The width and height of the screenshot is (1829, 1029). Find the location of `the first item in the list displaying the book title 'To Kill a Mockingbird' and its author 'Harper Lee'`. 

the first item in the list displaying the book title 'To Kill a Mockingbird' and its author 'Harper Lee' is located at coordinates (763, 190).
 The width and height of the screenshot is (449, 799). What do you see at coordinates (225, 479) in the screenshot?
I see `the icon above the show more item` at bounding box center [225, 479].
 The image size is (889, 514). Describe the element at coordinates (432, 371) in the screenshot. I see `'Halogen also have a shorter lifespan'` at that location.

What to work on
In the listing, swap "Find the location of" for "Locate" and give every line again with nothing else changed.

Result for this task
The width and height of the screenshot is (1829, 1029). Locate `the first item in the list displaying the book title 'To Kill a Mockingbird' and its author 'Harper Lee'`. 

the first item in the list displaying the book title 'To Kill a Mockingbird' and its author 'Harper Lee' is located at coordinates (763, 190).
 The width and height of the screenshot is (449, 799). What do you see at coordinates (225, 479) in the screenshot?
I see `the icon above the show more item` at bounding box center [225, 479].
 The image size is (889, 514). Describe the element at coordinates (432, 371) in the screenshot. I see `'Halogen also have a shorter lifespan'` at that location.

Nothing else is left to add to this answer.